Collaboratory Website

This interdisciplinary collaboratory, hosted by the ARC Centre of Excellence for the History of Emotions, will analyse the expression and communication of emotion, using the face as a central medium. Papers will range from medieval Europe to contemporary global culture, and the conference will include a public lecture on the evening of December 5 by Professor C. Stephen Jaeger on the 2011 ‘silent’ film, The Artist, reflecting on various emotive, expressive and charismatic faces of earlier periods and their impact on an audience.

Convenors:

Stephanie Downes (stephanie.downes@unimelb.com.au)
Stephanie Trigg (sjtrigg@unimelb.edu.au)

RSVP and further enquiries:
Jessie Scott (jessica.scott@unimelb.edu.au)

Further information:

What’s in a face? And how do faces communicate emotion?

The Mona Lisa captivates us again and again, not only for what her smile communicates, but also for what it leaves unspoken and unreadable. Faces can express emotions, or withhold them, just as they both invite and resist our scrutiny. Many academic disciplines and artistic and cultural practices are fascinated by the face and its capacity to express emotion, from art, literature, cinema, photography, drama and biography to sociology, politics, psychology, cultural studies and anthropology. Questions of performance, historical change and cultural difference further complicate the relationship between emotions and the face.

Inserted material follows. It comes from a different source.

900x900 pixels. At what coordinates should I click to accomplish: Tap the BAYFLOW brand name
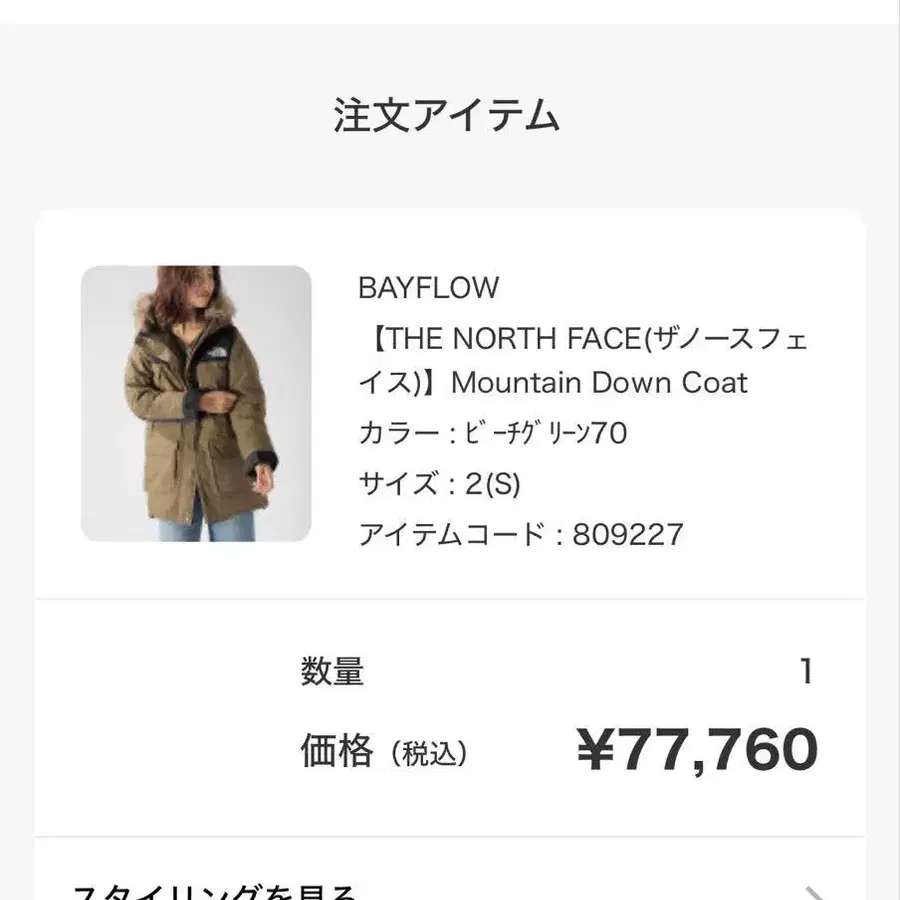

This interdisciplinary collaboratory, hosted by the ARC Centre of Excellence for the History of Emotions, will analyse the expression and communication of emotion, using the face as a central medium. Papers will range from medieval Europe to contemporary global culture, and the conference will include a public lecture on the evening of December 5 by Professor C. Stephen Jaeger on the 2011 ‘silent’ film, The Artist, reflecting on various emotive, expressive and charismatic faces of earlier periods and their impact on an audience.

Presentations and performances in the collaboratory will address these wider research questions:

  • historical change: what narratives, patterns, contrasts, or contradictions emerge over time? What mental, social and cultural processes help us order and recognise faces and emotions?
  • racial, cultural and linguistic encounters: how do European and Indigenous understandings, representations and definitions of facial emotion compare or conflict?
  • textual, performative and visual representations: how might various forms of art, past and present, translate facial emotion? Does formal portraiture hinder or flatten emotion?

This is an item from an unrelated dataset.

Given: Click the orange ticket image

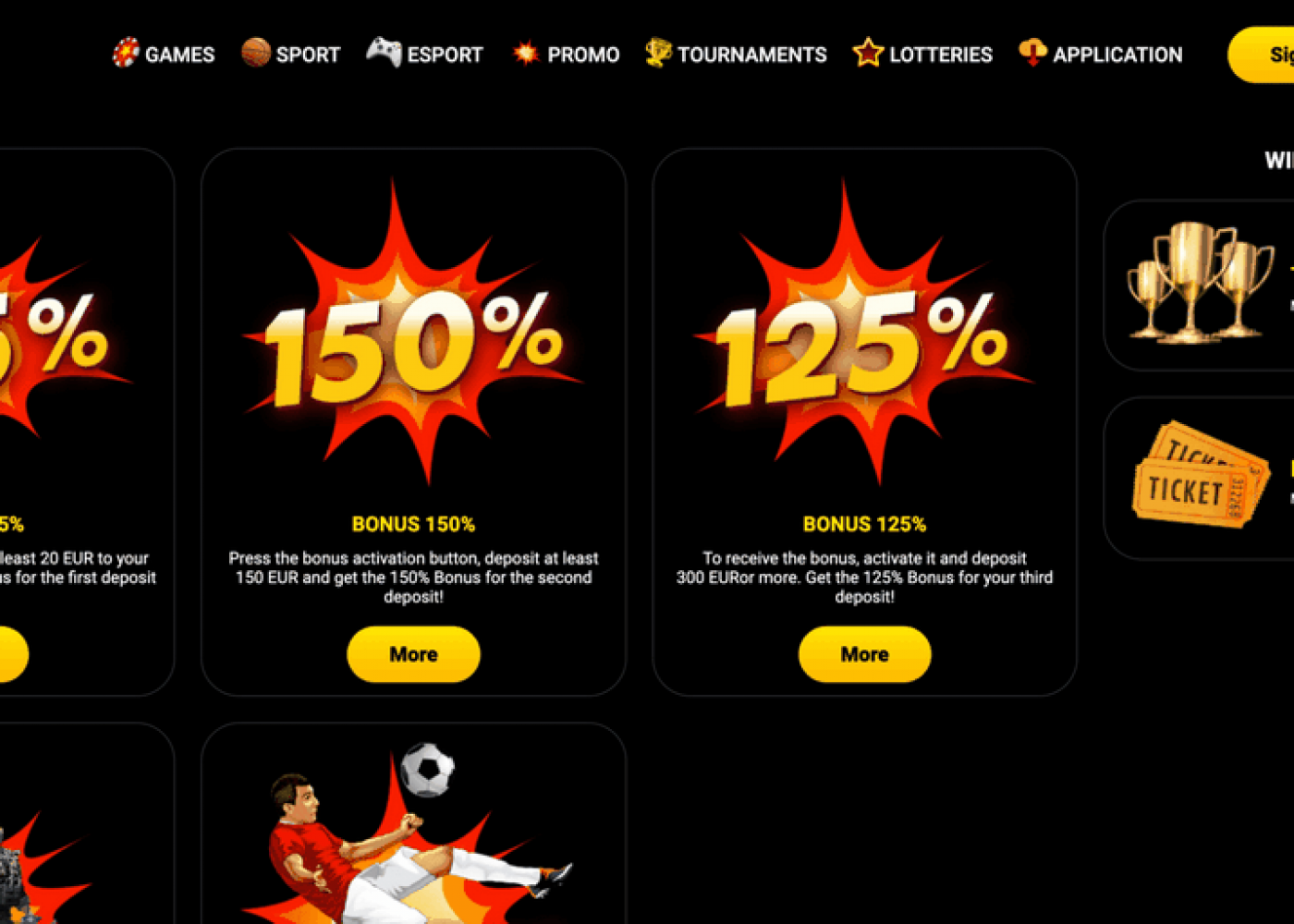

Presenters have been invited to meditate on the broader methodological implications of the material they present. We hope for a lively exchange of ideas over the course of the collaboratory, and have left plenty of time for discussion about emotions and the face to range beyond the papers themselves: the full participation of presenters and audience members is actively encouraged.

Confirmed participants include Eileen Joy, Jonathan Lamb, Stephen Knight, Paul James, Louise d’Arcens, Kim Phillips, Vivien Gaston, Joanna Gilmour, Charles Zika, Meredith Jones, Ottmar Lipp and others.